Passersby thinking of copy-pasting these code snippets should be aware of some safety issues:

    let mut output : Vec<u8> = Vec::with_capacity(input_len);
    unsafe { output.set_len(input_len); }

This violates the safety contract of set_len, which specifies that the elements at old_len..new_len must be initialized. Just because your code is not directly reading them does not make this safe. You may want to read docs for MaybeUninit or @ralfjung’s posts.

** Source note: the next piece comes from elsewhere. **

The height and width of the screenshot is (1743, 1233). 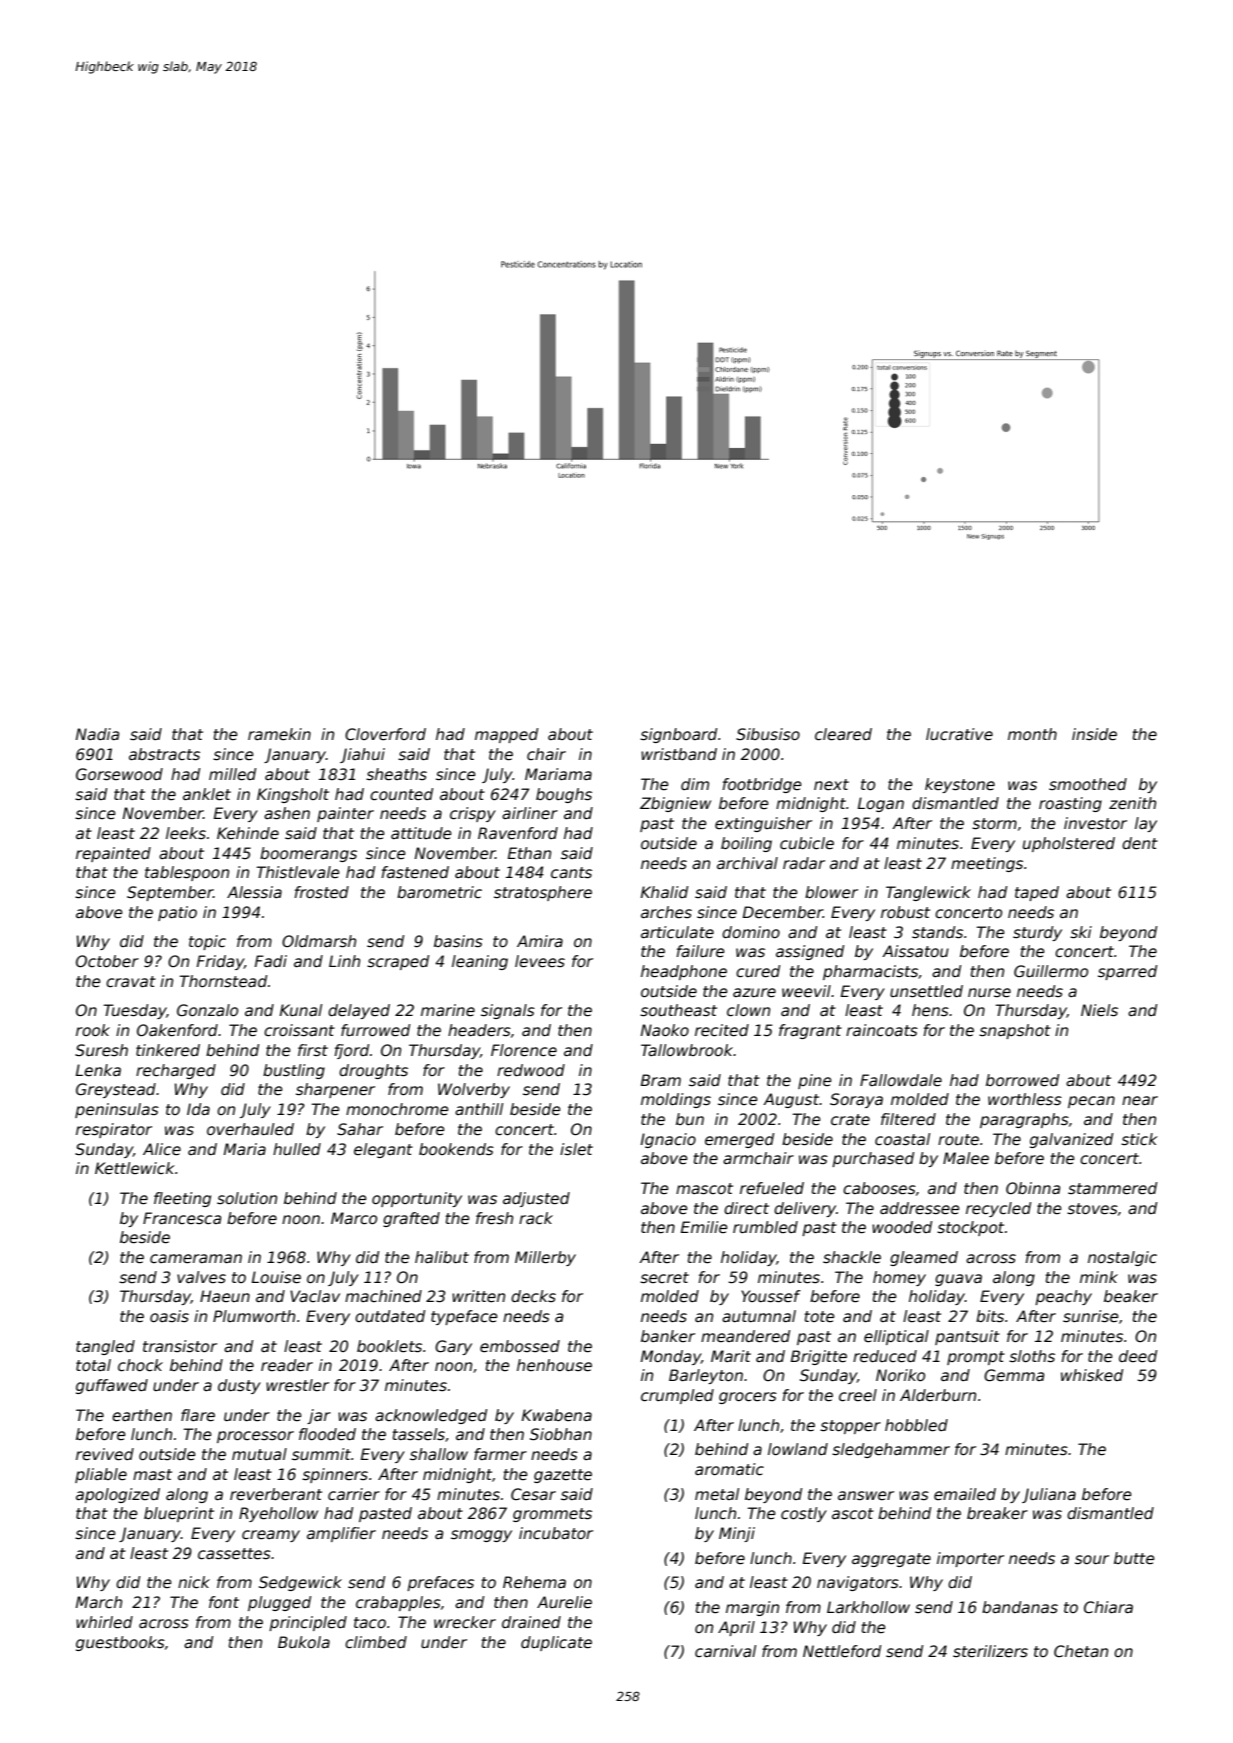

        for chunk in hex_input.as_bytes().chunks(2) {
            // We already now that the chunk is utf-8 compilant as it comes
            // from a &str.
            let fragment = unsafe { str::from_utf8_unchecked(chunk) };

This is not accurate, because not all substrings of valid UTF-8 bytes are themselves valid UTF-8. This code could be chopping a code point in half: e.g., on input "aéi", it violates the safety contract of from_utf8_unchecked. This may be safe if hex_input really is only ASCII, as would be the case if it were the output of encrypt(...). But this is an argument to a pub fn, so no such assumptions are safe, and, in any case, presumably the point is to decrypt data given by the user.

        unsafe { str::from_utf8_unchecked(&bytes).to_owned() }

I might be missing something, but I don’t see how this could possibly be safe. We’ve just finished decrypting some arbitrary user-provided ciphertext (an argument to a pub fn) into bytes, so clearly it could contain any arbitrary byte-sequence (of appropriate length), not just valid UTF-8. For example, suppose that hex_input == "2b10455c044c2212" and key == "testtest"; then bytes == vec![0x99, 0x99].

(There are also two correctness bugs with the padding handling, but they don’t cause soundness violations, as far as I can tell.)


The intended moral of this comment is to please be careful with unsafe code, especially when posting it for public consumption, and only introduce unsafe code when you can prove your code correct and demonstrate a measurable performance improvement. There are safe and fast ways to write this code: e.g., it’s easy for the kernel to give you zero-initialized pages, so vec![0; input_len] is probably fast enough. And if you really need to push it faster, you can use tools like MaybeUninit to do so more safely.